## A deeper dive into the model

This notebook contains the code for creating the Saliency maps for each speaker condition,e.g. number of speakers in a sample. The saliency maps visualize which parts of the input are used by the model for each of the speaker conditions.

In [None]:
import tensorflow as tf 
import tensorflow.keras as keras

from model import crnn 
from src import data
from src import error_function
from src.data import DataSet
import wandb
from tqdm import tqdm
import numpy as np
import matplotlib.pyplot as plt
import glob 
import datetime
import json
import pdb
from model import crnn

In [None]:
SAVED_MODEL_DIR = '/vol/tensusers3/camghane/ASR/MLS/mls_experiment1_weights/MLS_exp1_model-best.h5'
# SAVED_MODEL_DIR = 'pretrained_models/model-best-baseline.h5'

In [None]:
model = tf.keras.models.load_model(SAVED_MODEL_DIR, custom_objects={
    'class_mae': error_function.class_mae
})

In [None]:
DATA_DIR = '/vol/tensusers3/camghane/ASR/LibriSpeech_test_clean/data/test-clean/merged/train/*/*.wav'
BATCH_SIZE = 32
### loading the data
filenames = glob.glob(DATA_DIR)
filenames_alt = {str(k):[] for k in range(0,11) }
for filename in filenames:
    filenames_alt[filename.split('/')[-2]].append(filename)

In [None]:
for nr_of_speakers, files_list in filenames_alt.items():
    test_dataset = DataSet(files_list, scale_data = True).get_data()

    audio_data = None
    labels_data = None
    for a, l in test_dataset.as_numpy_iterator():
        labels_data = l
        audio_data = a

    saliency_map = np.zeros((500,201))
    for i in range(len(audio_data)):
        with tf.GradientTape() as tape:
            audio = tf.Variable(audio_data)
            tape.watch(audio)
            pred = model(audio, training=False)
            predictions_converted = [int(np.argmax(x)) for x in pred.numpy()]
            loss = pred[i][predictions_converted[i]]

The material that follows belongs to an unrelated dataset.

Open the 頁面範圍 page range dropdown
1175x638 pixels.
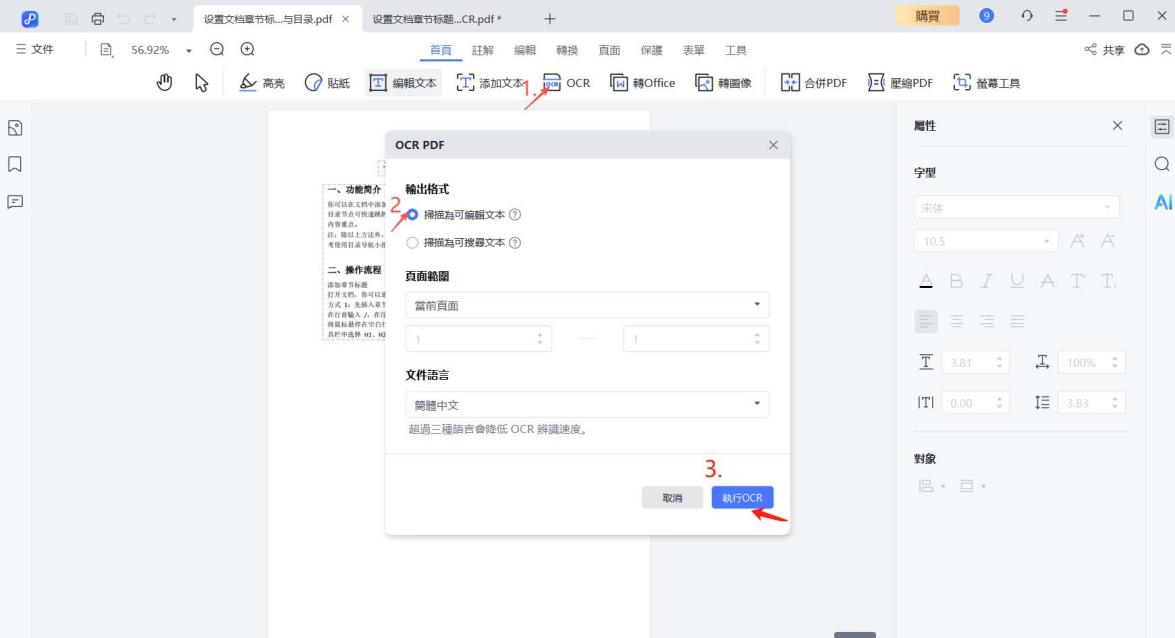(588, 305)
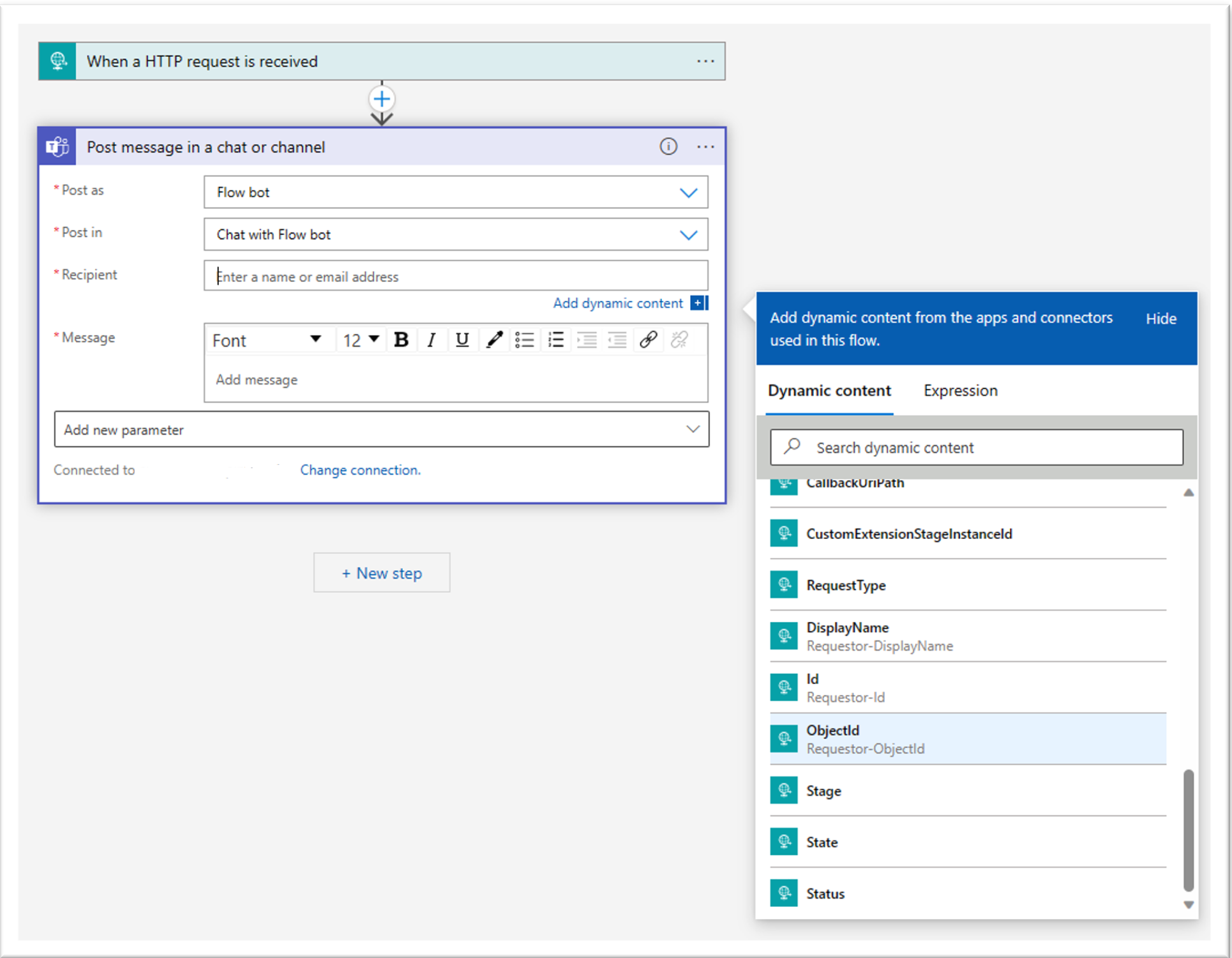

        grads = tape.gradient(loss, audio)
        df_grads = tf.math.abs(grads[i])
        dgrad_max_ = df_grads
        arr_min, arr_max  = np.min(dgrad_max_), np.max(dgrad_max_)
        grad_eval = (dgrad_max_ - arr_min) / (arr_max - arr_min + 1e-18)
        nr_of_speakers = np.argmax(labels_data[i])
        saliency_map += tf.reshape(grad_eval, (500,201)).numpy()
        
    plt.imshow(saliency_map.T, vmin=0,vmax=1)
    plt.colorbar()
    plt.title(f'Saliency map for {nr_of_speakers} speakers')
    plt.ylim([0,200])
    plt.xlim([0,500])
    plt.xlabel('Time (ms)')
    plt.ylabel('Frequency (Hz)')
    plt.savefig(f'english_Multilingual_model_Saliency_{nr_of_speakers}_speakers.png', bbox_inches='tight')
    plt.show()